═════ Study material

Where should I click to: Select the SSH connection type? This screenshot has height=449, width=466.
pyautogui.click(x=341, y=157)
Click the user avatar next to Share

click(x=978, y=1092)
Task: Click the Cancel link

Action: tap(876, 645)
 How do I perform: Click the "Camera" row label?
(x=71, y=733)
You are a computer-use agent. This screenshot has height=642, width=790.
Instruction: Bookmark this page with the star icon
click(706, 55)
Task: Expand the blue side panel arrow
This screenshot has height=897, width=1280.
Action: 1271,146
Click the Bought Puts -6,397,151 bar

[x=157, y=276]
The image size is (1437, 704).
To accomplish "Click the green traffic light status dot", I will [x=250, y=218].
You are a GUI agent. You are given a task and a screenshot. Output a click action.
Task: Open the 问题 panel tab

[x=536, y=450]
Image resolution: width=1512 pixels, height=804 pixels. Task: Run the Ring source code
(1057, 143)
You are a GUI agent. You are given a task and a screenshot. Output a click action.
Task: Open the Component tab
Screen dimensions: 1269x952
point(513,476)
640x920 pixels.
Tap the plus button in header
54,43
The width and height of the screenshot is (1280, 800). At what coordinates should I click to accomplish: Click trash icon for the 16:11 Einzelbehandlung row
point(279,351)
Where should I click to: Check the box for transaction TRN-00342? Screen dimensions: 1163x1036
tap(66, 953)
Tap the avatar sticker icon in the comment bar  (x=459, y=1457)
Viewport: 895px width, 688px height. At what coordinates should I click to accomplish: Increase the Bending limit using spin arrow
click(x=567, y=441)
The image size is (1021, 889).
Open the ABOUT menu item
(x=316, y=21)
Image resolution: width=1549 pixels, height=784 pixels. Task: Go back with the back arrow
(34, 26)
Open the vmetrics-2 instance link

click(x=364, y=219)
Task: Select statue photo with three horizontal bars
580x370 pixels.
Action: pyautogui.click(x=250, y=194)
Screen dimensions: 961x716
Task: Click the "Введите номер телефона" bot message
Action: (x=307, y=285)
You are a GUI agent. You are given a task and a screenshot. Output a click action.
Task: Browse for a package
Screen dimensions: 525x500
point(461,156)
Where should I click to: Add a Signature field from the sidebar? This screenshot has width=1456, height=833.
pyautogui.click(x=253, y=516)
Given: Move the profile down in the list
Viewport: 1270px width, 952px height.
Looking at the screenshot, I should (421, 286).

══════════

The answer must be every line from the entries above that holds the string "size".

# Your response
The image size is (1437, 704).
The image size is (1021, 889).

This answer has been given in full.